#### What you need to do:
(A) Using the article below about a possible Schwarzenegger–Boxer Senate race, decide whether each statement agrees with it, answering yes or no and quoting the deciding words: (i) Bill Clinton phoned Dianne Feinstein in January 1998 to urge her to run for governor. (ii) Feinstein was the Democratic nominee for governor in 1992. (iii) Schwarzenegger would be able to run for vice president.
(B) Duplicate the passage of the article below from "This would not" to "or vice president.".

#### Page:
A Boxer vs. A Muscleman in 2010?

By Garry South

September 6, 2007

Capitol Weekly

Will the Terminator-turned-the-Governator turn into the Sen-â-tor? Although I can’t predict the ultimate outcome, I suspect the former muscleman will indeed take on U.S. Sen. Barbara Boxer in 2010.

The standard line among Republican insiders is that Gov. Arnold Schwarzenegger, accustomed to being on center stage as a bodybuilder, movie star and governor, would never settle for being “one of 100.” But that analysis underestimates the allure of the United States Senate as the “world’s most exclusive club,” and as a platform for extending Arnold’s burgeoning reputation as a globetrotting political leader.

This would not be Mr. Smith goes to Washington; it would be Mr. Olympia goes to Washington. A Sen. Arnold Schwarzenegger from the biggest state in America would never be just one out of a hundred anything. He would not labor in national obscurity like, say, a Sen. Mike Crapo, R-Idaho, or the other senator from that state before his now-infamous bathroom break at the Minneapolis airport. He would still be Arnold Schwarzenegger, one of the world’s best-known personalities. And as a senator, he would be a bona-fide elected representative of the United States of America — the only way that will ever happen, since he can never run for president or vice president.

In addition, there is a close historical parallel. Dianne Feinstein never made any bones about the fact she wanted to be governor in the worst possible way, and was the Democratic nominee for that office in 1990. In 1998, rumors were rife that she was thinking about going again. President Bill Clinton even personally called the senator in January of that year, urging her to run due to his view that the other potential candidates at the time — Lt. Gov. Gray Davis and corporate takeover artist Al Checchi — couldn’t win. But ultimately she demurred, having decided she rather enjoyed being the Distinguished Senior Senator from the Great State of California.

Although the diminutive Boxer is an energetic and aggressive campaigner, and has one of the best direct-mail fundraising operations of any California politician, she is relatively untested as a stand-alone candidate against a proven vote-getter. In 1992, her first run for the Senate, she benefited from Clinton’s huge win at the top of the ticket in California. It was also the much-vaunted “Year of the Woman,” and running in tandem with the popular Feinstein, who remained well known from her close governor’s race two years earlier, helped Boxer immeasurably. Still, Boxer could well have lost if not for the last-minute revelation that her novice conservative opponent was a habitué of girlie joints, and if Feinstein had not campaigned actively with Boxer once her own race was in the bag.

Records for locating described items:
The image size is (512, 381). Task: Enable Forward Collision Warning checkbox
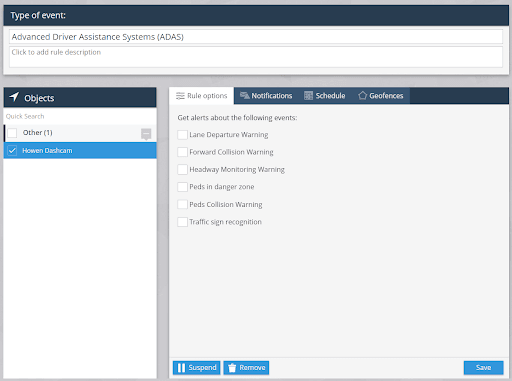pos(182,152)
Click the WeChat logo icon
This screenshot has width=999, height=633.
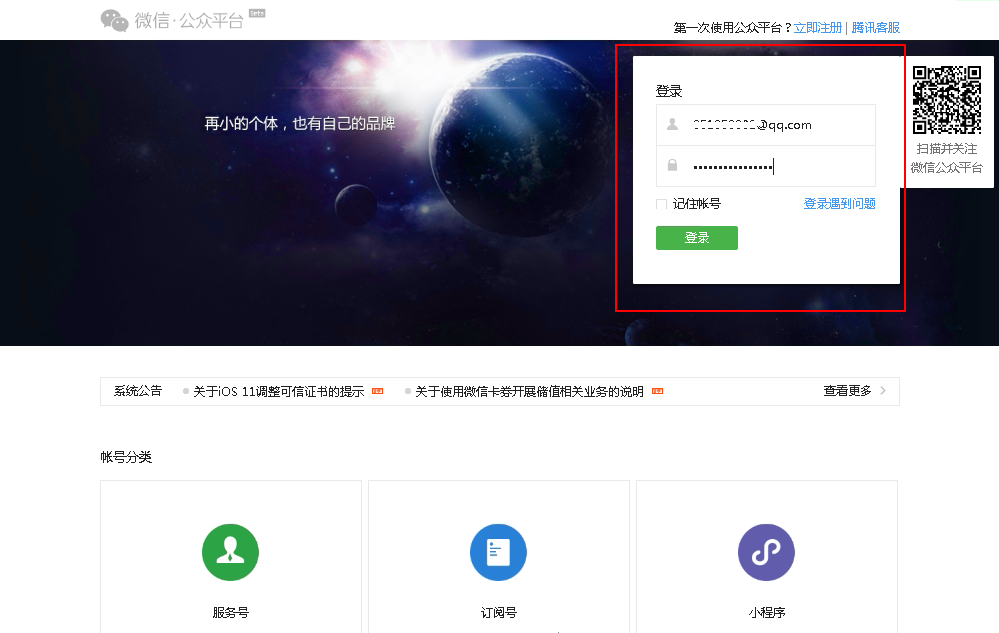tap(115, 20)
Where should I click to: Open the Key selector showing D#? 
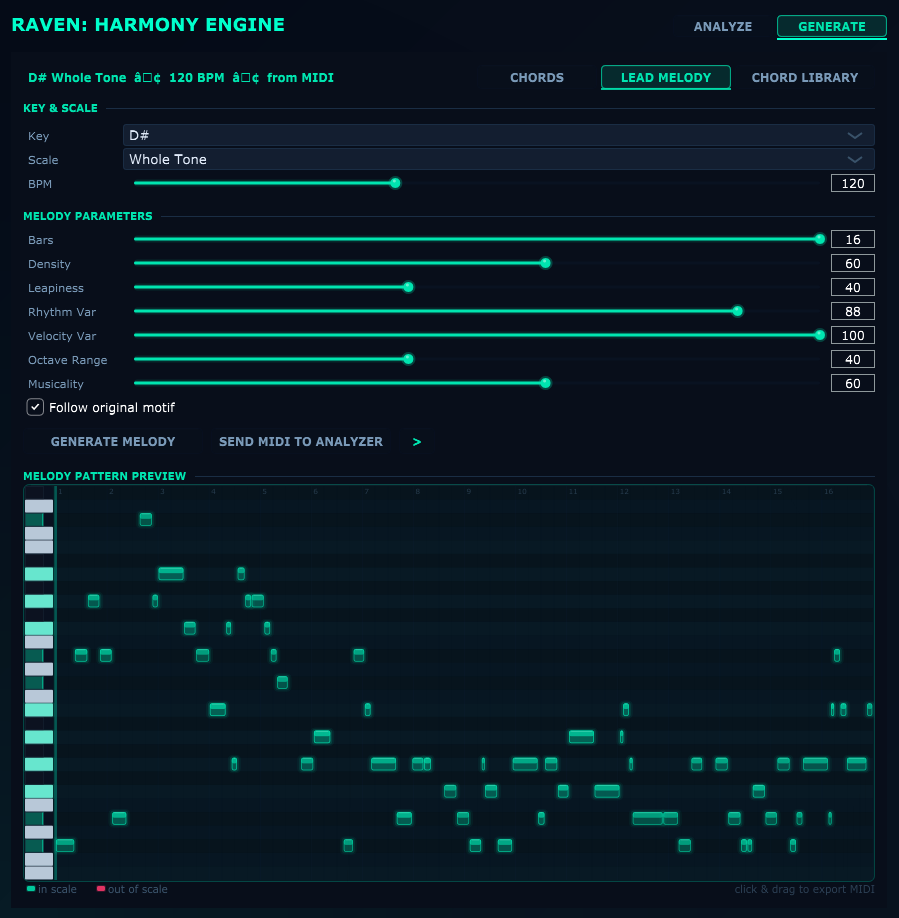click(498, 134)
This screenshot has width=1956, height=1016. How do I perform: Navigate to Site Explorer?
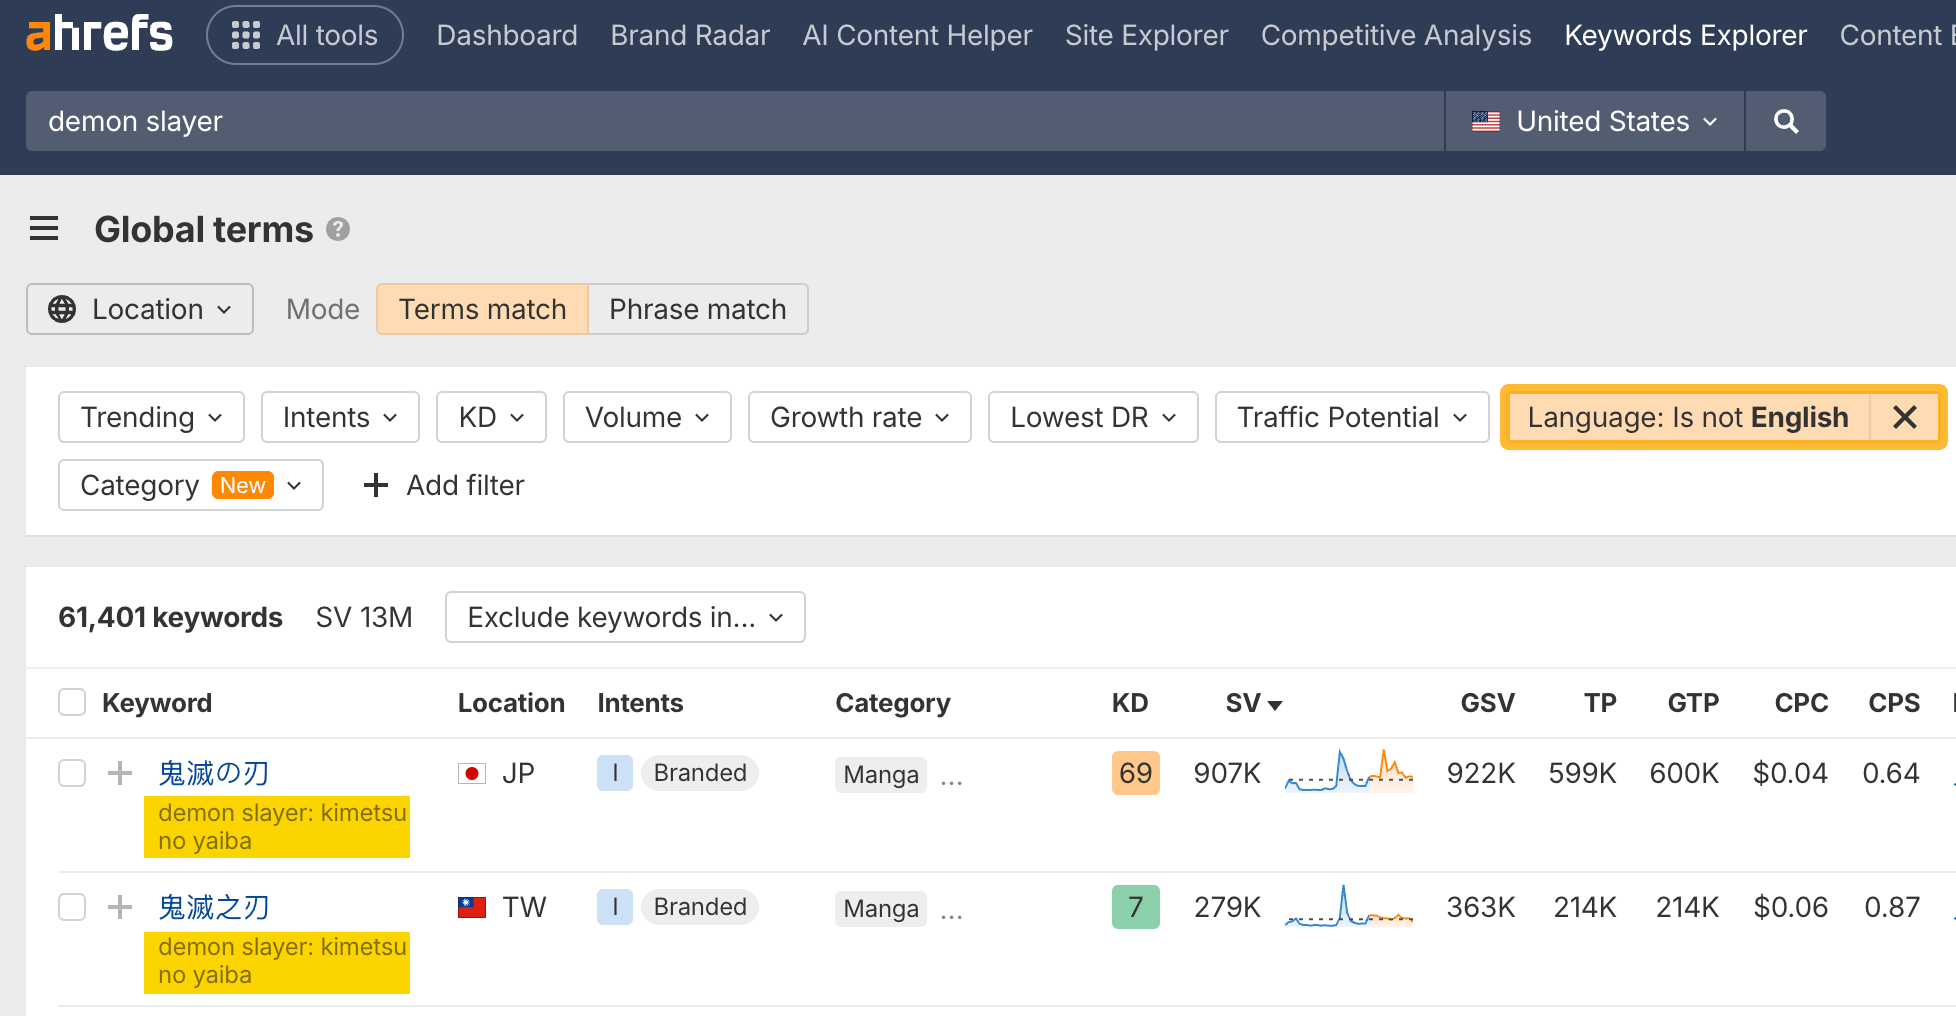(1146, 35)
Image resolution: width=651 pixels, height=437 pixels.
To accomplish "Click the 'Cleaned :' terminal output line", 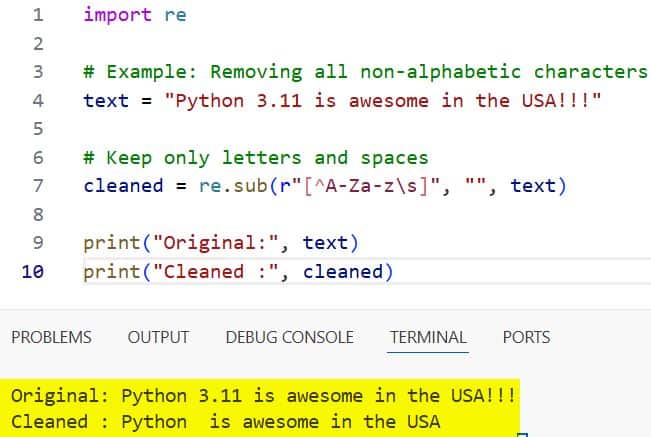I will point(225,421).
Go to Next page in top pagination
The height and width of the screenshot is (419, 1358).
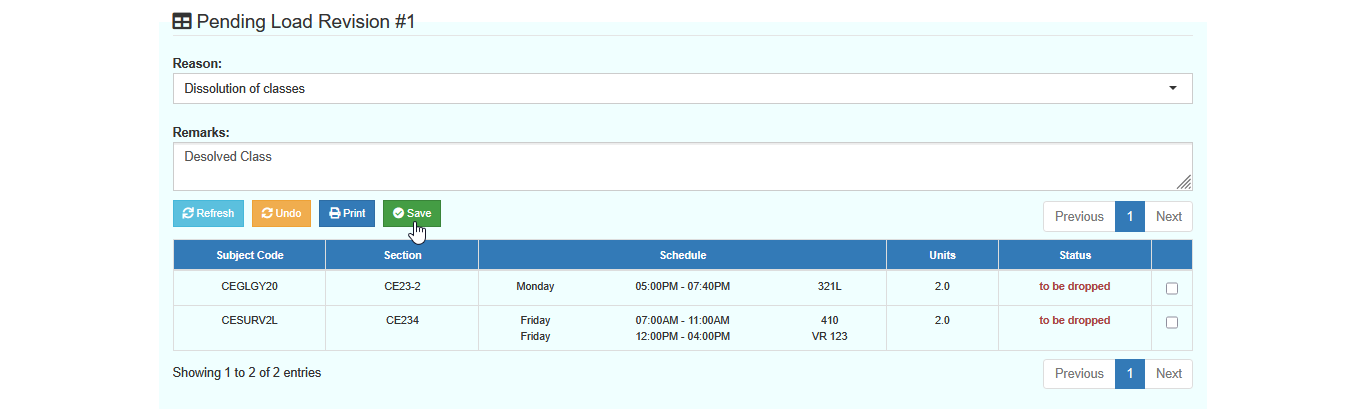point(1168,217)
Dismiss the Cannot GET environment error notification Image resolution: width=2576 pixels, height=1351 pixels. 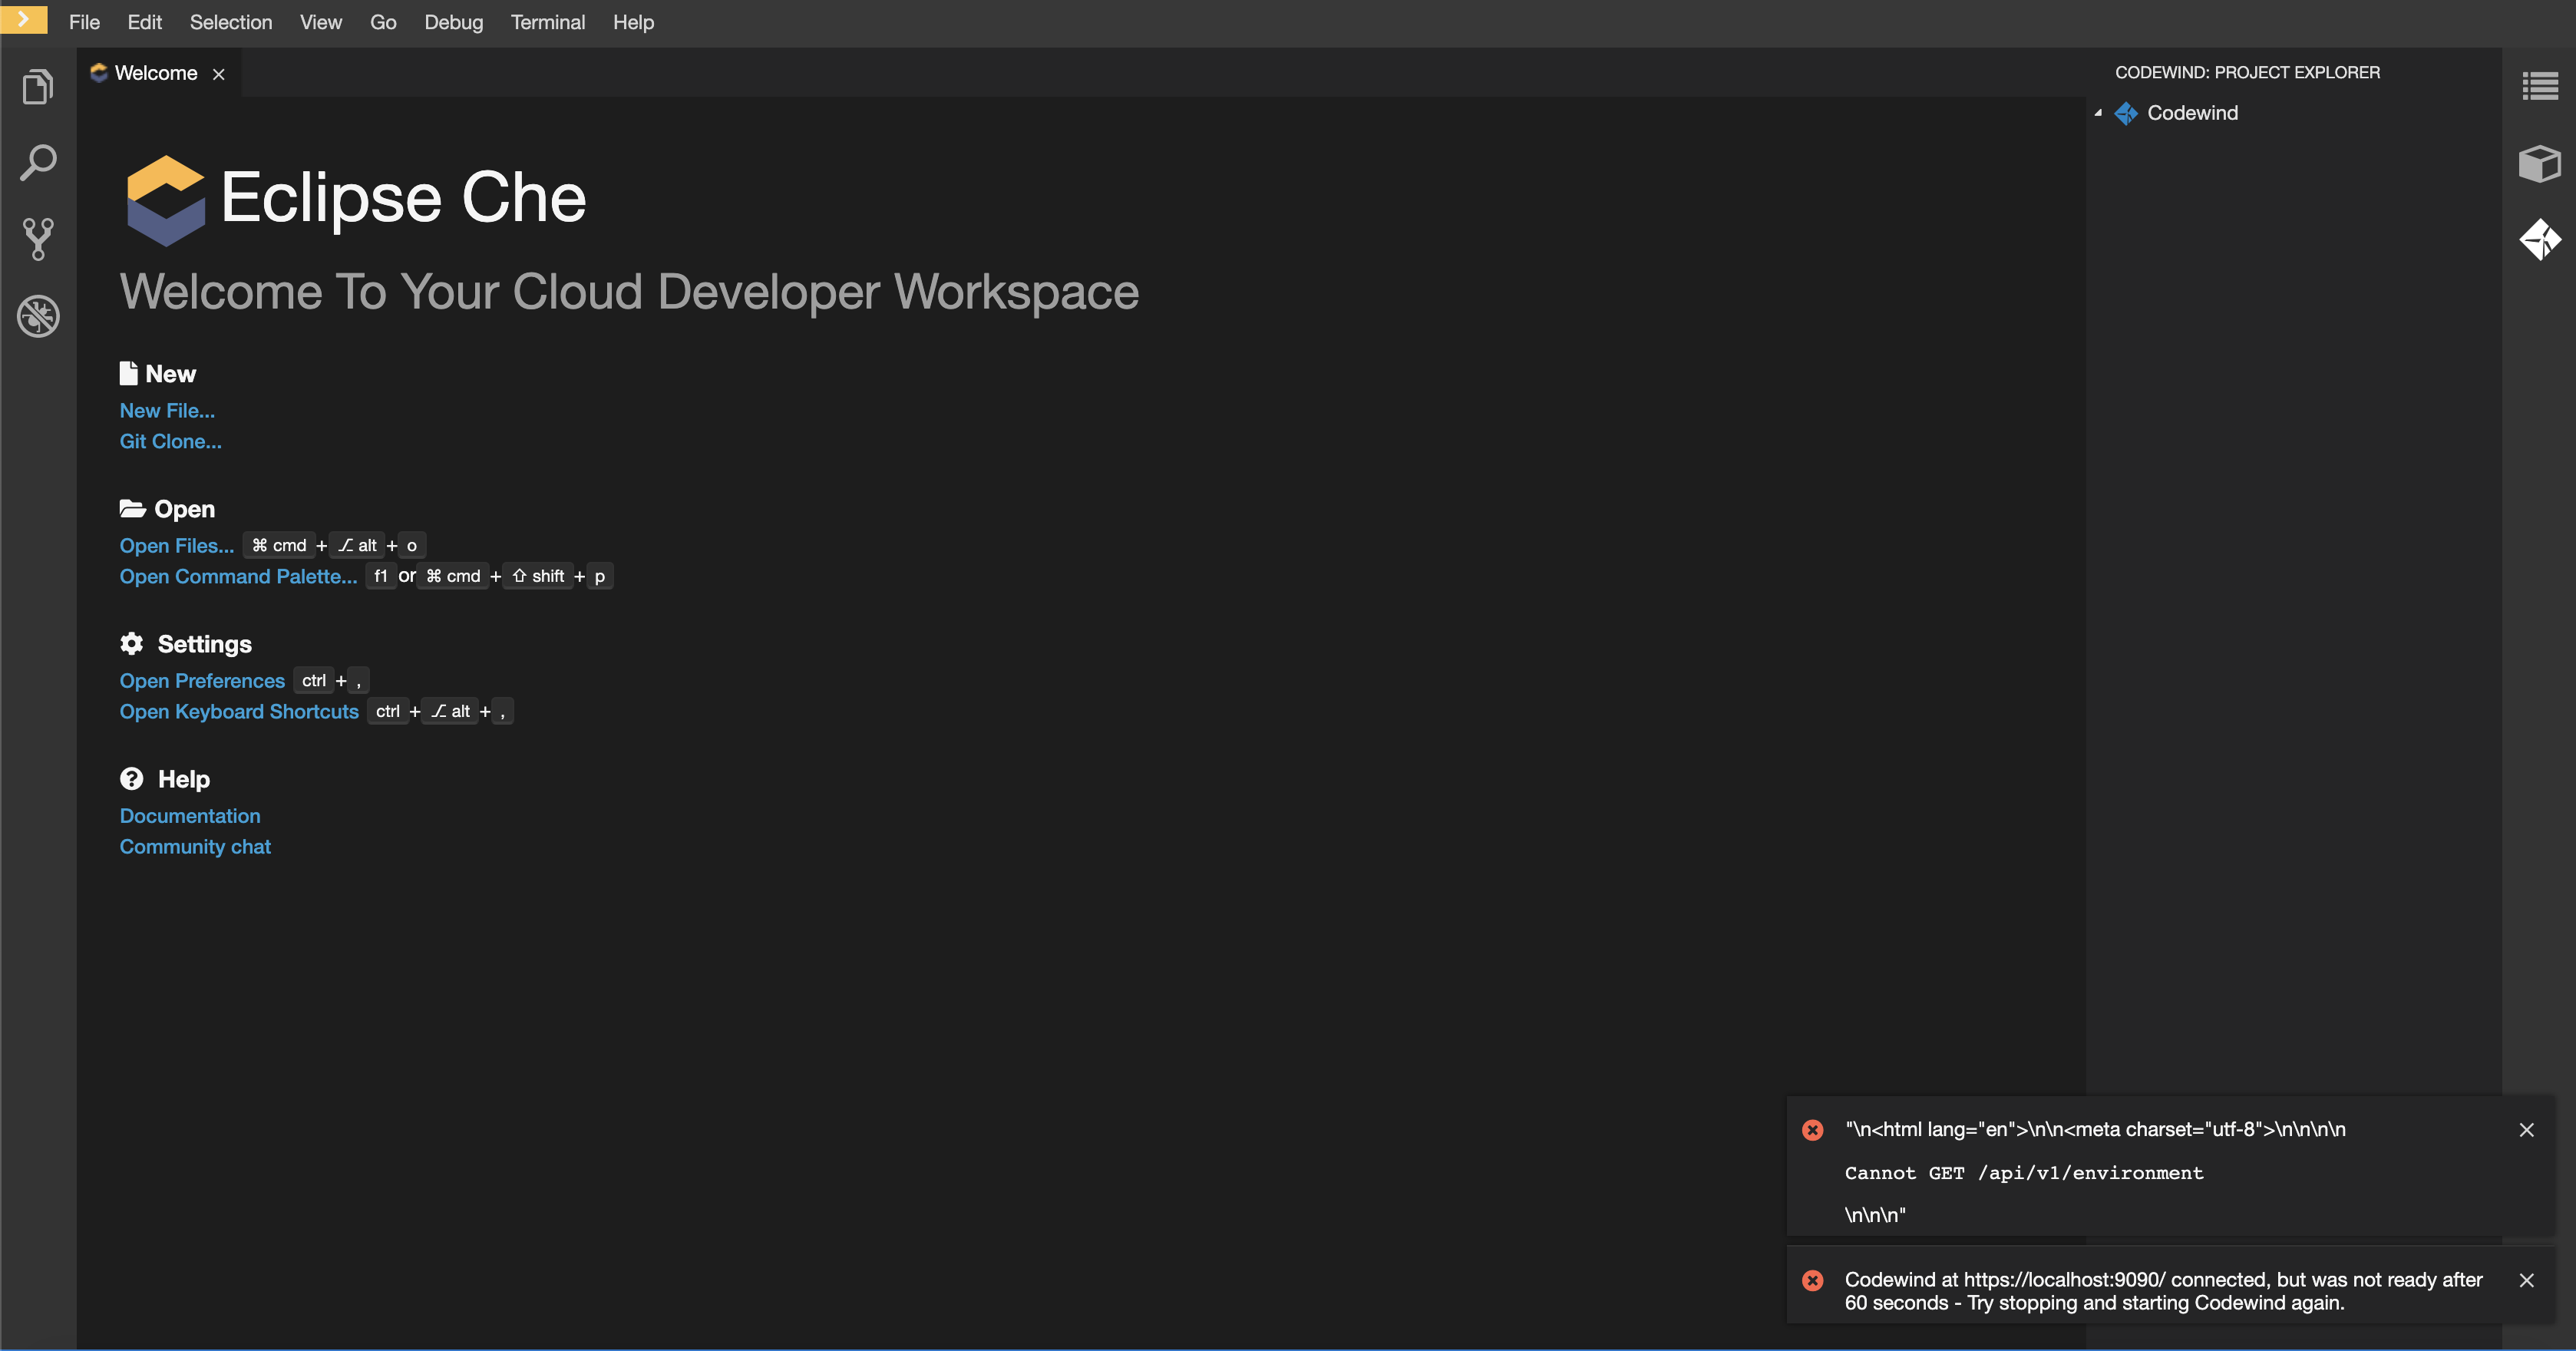[x=2527, y=1130]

#### Solutions for each task:
(A)
(i) Yes: "President Bill Clinton even personally called the senator in January of that year, urging her to run"
(ii) No: "was the Democratic nominee for that office in 1990"
(iii) No: "since he can never run for president or vice president"

(B)
This would not be Mr. Smith goes to Washington; it would be Mr. Olympia goes to Washington. A Sen. Arnold Schwarzenegger from the biggest state in America would never be just one out of a hundred anything. He would not labor in national obscurity like, say, a Sen. Mike Crapo, R-Idaho, or the other senator from that state before his now-infamous bathroom break at the Minneapolis airport. He would still be Arnold Schwarzenegger, one of the world’s best-known personalities. And as a senator, he would be a bona-fide elected representative of the United States of America — the only way that will ever happen, since he can never run for president or vice president.